Big Drop in Japan’s GDP
Crushed by the yen, weak sales and floods.
The Japanese economy shrank twice as much as expected after supply disruptions caused by the Thai floods battered exports that were already affected by weak global demand and a strong currency.
The 0.6% shrinkage for the October to December period pulled the economy into its first full-year contraction since the 2009 financial crisis.
Domestic demand also weakened, a worrying sign that the anticipated economic boost from earthquake rebuilding has been slow to materialize.
The data puts pressure on the Bank of Japan (BOJ) to ease monetary policy. The central bank may respond by setting a more specific inflation goal, but is seen keeping policy on hold.

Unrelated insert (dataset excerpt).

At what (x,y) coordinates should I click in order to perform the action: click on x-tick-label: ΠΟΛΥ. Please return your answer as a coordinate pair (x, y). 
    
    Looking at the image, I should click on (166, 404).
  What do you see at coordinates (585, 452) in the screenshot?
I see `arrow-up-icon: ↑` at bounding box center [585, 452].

Some analysts, like Musha Research’s Ryoji Musha, expect the Japanese economy to grow again this year, as firms get past negative, but temporary factors like the flood-induced disruptions:
“First, Thailand and yen appreciation, then the weakness in China, the U.S. and so on. All those one-time negative factors turn around this quarter, or next quarter. Therefore, from a cyclical point of view, we’ll see a rather large rebound of Japanese exports, which is quite good for Japanese GDP in the short term.”
Musha also points to the improving situation in Greece, where policymakers have made progress on improving their fiscal situation.
“Looking at this year, the situation has, I think, certainly stabilized and the market may still be encouraged to take risks going forward.”
Japan’s Nikkei 225 closed 0.6% higher on Monday after Greek lawmakers approved a highly unpopular austerity bill, in return for a second bailout from the European Union and IMF.